# Army raids coastal towns in Massachusetts in 1927?



## Crothian (Jun 13, 2009)

In the Hunter the Vigil book under Task Force Valkyrie I starts with a list of facts that conspiracy theorists love.  One of them is "Fact: in December 1927, the US Army raided a number of towns in Massachusetts. The towns no longer exist. Their inhabitants vanished."  I've never heard of this and my searches on line yield nothing.  It is possible in the list of facts there is one White Wolf made up.  Or as I'm hoping it is based on something real that I can read up on.  

Has anyone heard of this or have a link about it?


----------



## cignus_pfaccari (Jun 13, 2009)

I would be rather amazed if that actually happened.

Brad


----------



## Umbran (Jun 13, 2009)

I've lived in Massachusetts well over a decade, and it isn't one I've ever heard.


----------



## jaerdaph (Jun 13, 2009)

I *think* it's probably supposed to be a fictional nod* to HP Lovecraft's _The Shadow Over Innsmouth_, or even the Delta Green CoC RPG setting... 

*and since it's White Wolf, I use "nod" to mean "rip off", as their entire WoD is one big Anne Rice rip off...


----------



## Crothian (Jun 14, 2009)

They have plenmty of things they make up so I find it odd that this one they would place under fact.  But again it's nothing I've heard about or been able to locate.


----------



## cignus_pfaccari (Jun 14, 2009)

They may've been a bit facetious on the word "facts," especially IRT conspiracy theories.

Hrm.  How *would* you find out if a town disappeared long after the fact?  Assuming that They don't want you to know about it?

Let's see...

Tax records:  I don't think there was a Federal income tax at the time, so you can't dig in the IRS.  State property taxes were likely in existence at the time, though, and you could look for odd changes in the rolls that aren't supported by newspaper articles like "Towns bought out by wealthy and eccentric Senator."

### RECORDS SHOWN
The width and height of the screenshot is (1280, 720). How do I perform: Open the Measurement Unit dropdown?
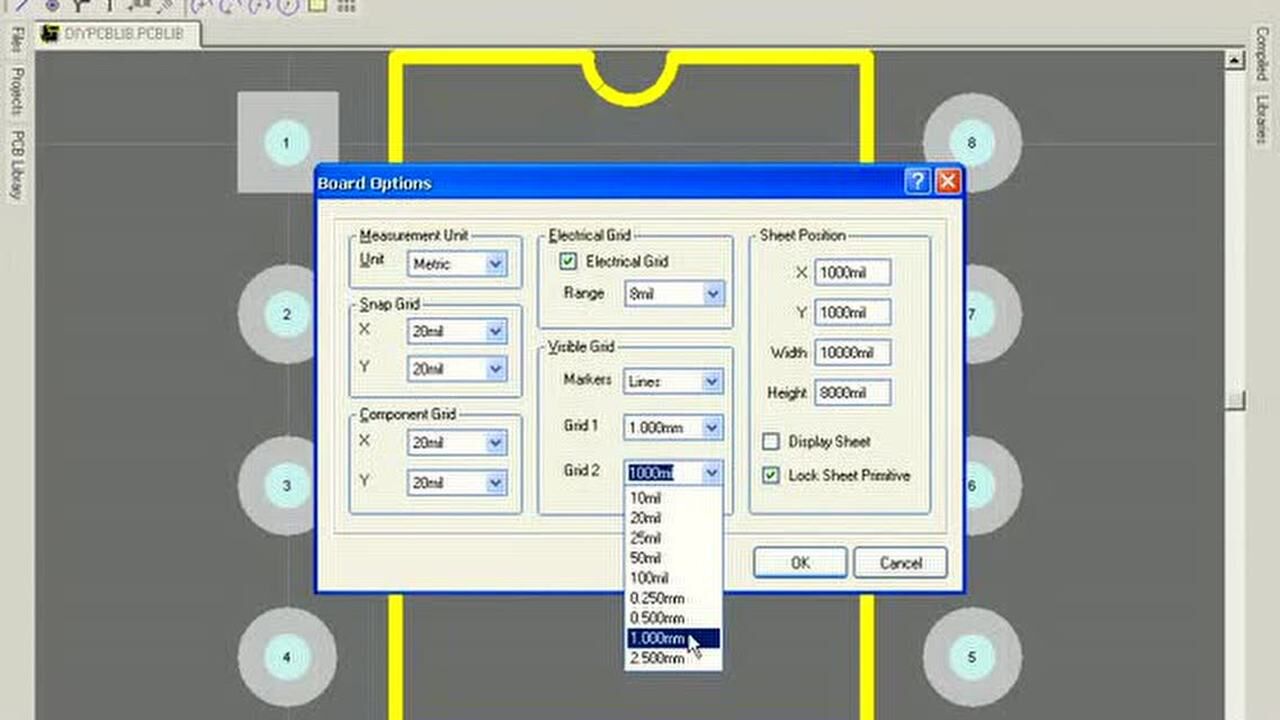tap(494, 263)
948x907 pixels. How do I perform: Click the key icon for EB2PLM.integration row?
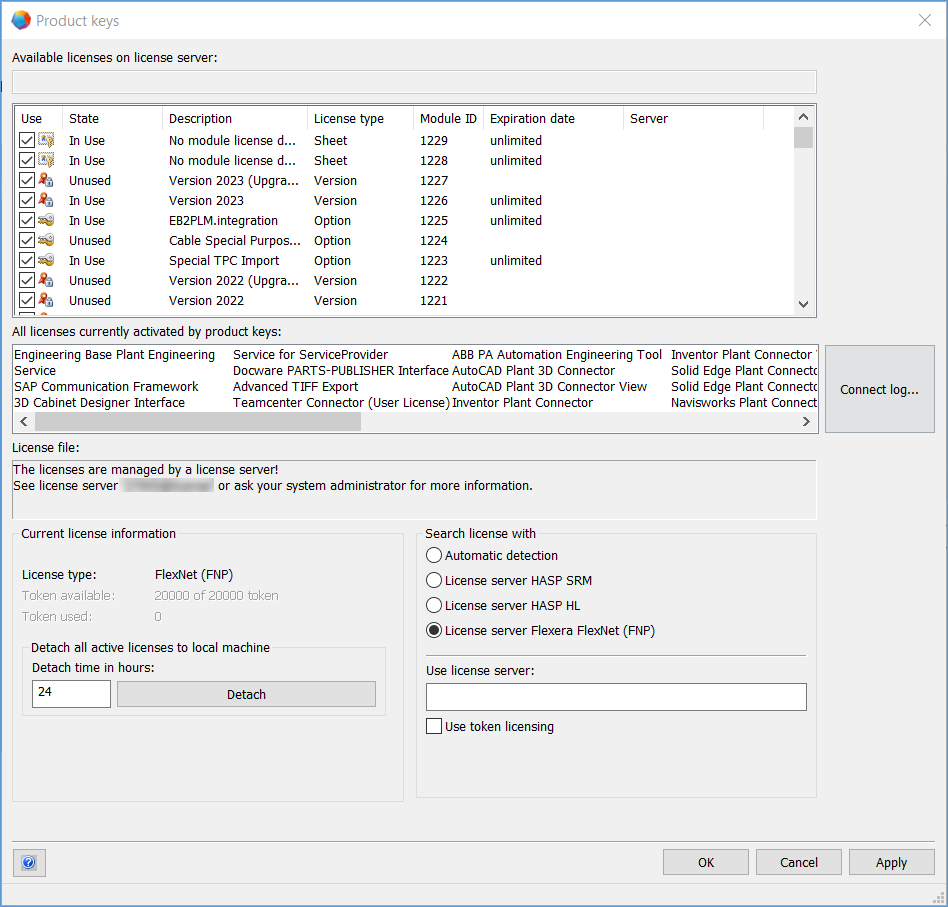[x=46, y=221]
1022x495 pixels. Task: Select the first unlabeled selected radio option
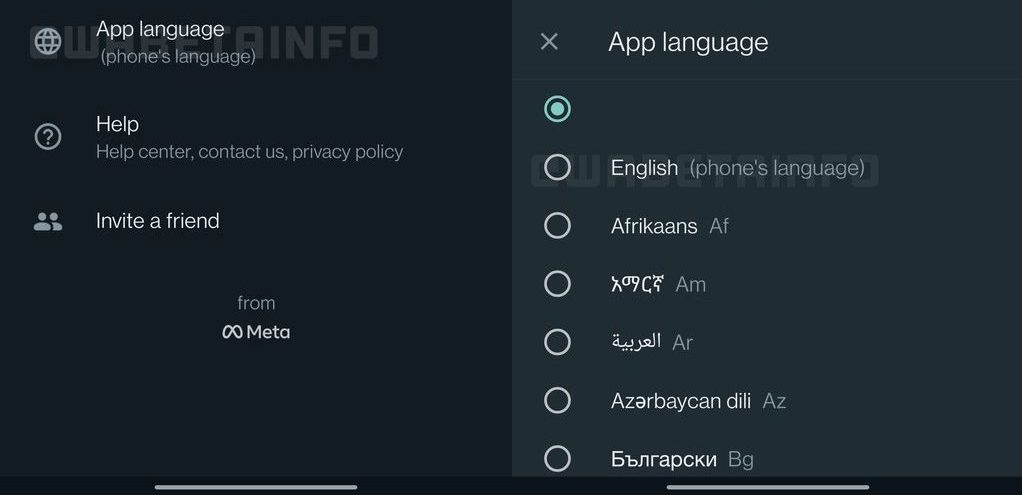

### TASKS TO COMPLETE
1. Print the part of the Massachusetts raids thread that begins at the words "# Army raids" and stops after "link about it?".
2. Proceed with the Massachusetts raids thread, starting after its final sentence.
The data above are separate from the Massachusetts raids thread.

### EXERCISE RESPONSES
1.
# Army raids coastal towns in Massachusetts in 1927?



## Crothian (Jun 13, 2009)

In the Hunter the Vigil book under Task Force Valkyrie I starts with a list of facts that conspiracy theorists love.  One of them is "Fact: in December 1927, the US Army raided a number of towns in Massachusetts. The towns no longer exist. Their inhabitants vanished."  I've never heard of this and my searches on line yield nothing.  It is possible in the list of facts there is one White Wolf made up.  Or as I'm hoping it is based on something real that I can read up on.  

Has anyone heard of this or have a link about it?

2.
Church records:  I'm not entirely sure how organized Protestant churches were at that time; today, the various denominational conventions would eventually notice they had stopped hearing from this church, but it wouldn't be immediate.  I suspect Catholic dioceses disappearing would be noticed somewhat sooner.

Military records:  There are only so many units available at that time, and there are only so many ships capable of supporting a company- or battalion-sized landing.  Look for any odd movement orders that may not have been covered up, particularly rail travel.

Atlases:  Find old atlases and compare them.  Maybe one from 1926 that showed the doomed towns was missed in a library somewhere.  See if Rand McNally has an archive.  Oooo, Library of Congress!

Other ideas?

Brad


----------



## Dannyalcatraz (Jun 14, 2009)

> Tax records: I don't think there was a Federal income tax at the time, so you can't dig in the IRS.




Actually, the first Federal income tax was imposed during the Civil War under Article I, section 8, clause 1 of the U.S. Constitution, then again in the 1890s, and again after the Sixteenth Amendment was ratified in 1913.

Just sayin'.


> Church records: I'm not entirely sure how organized Protestant churches were at that time; today, the various denominational conventions would eventually notice they had stopped hearing from this church, but it wouldn't be immediate. I suspect Catholic dioceses disappearing would be noticed somewhat sooner.




While we Catholics outnumber any other single Judeo-Christian denomination in America, we're not the best records keepers AND we're outnumbered by the total number of Protestants.

However, the REAL records keepers among the relgions in the USA are the Mormons.  They're so meticulous that many geneological and ancestry searches start with their data.



> Military records: There are only so many units available at that time, and there are only so many ships capable of supporting a company- or battalion-sized landing. Look for any odd movement orders that may not have been covered up, particularly rail travel.




I have 3 words for you: redacted, redacted, redacted.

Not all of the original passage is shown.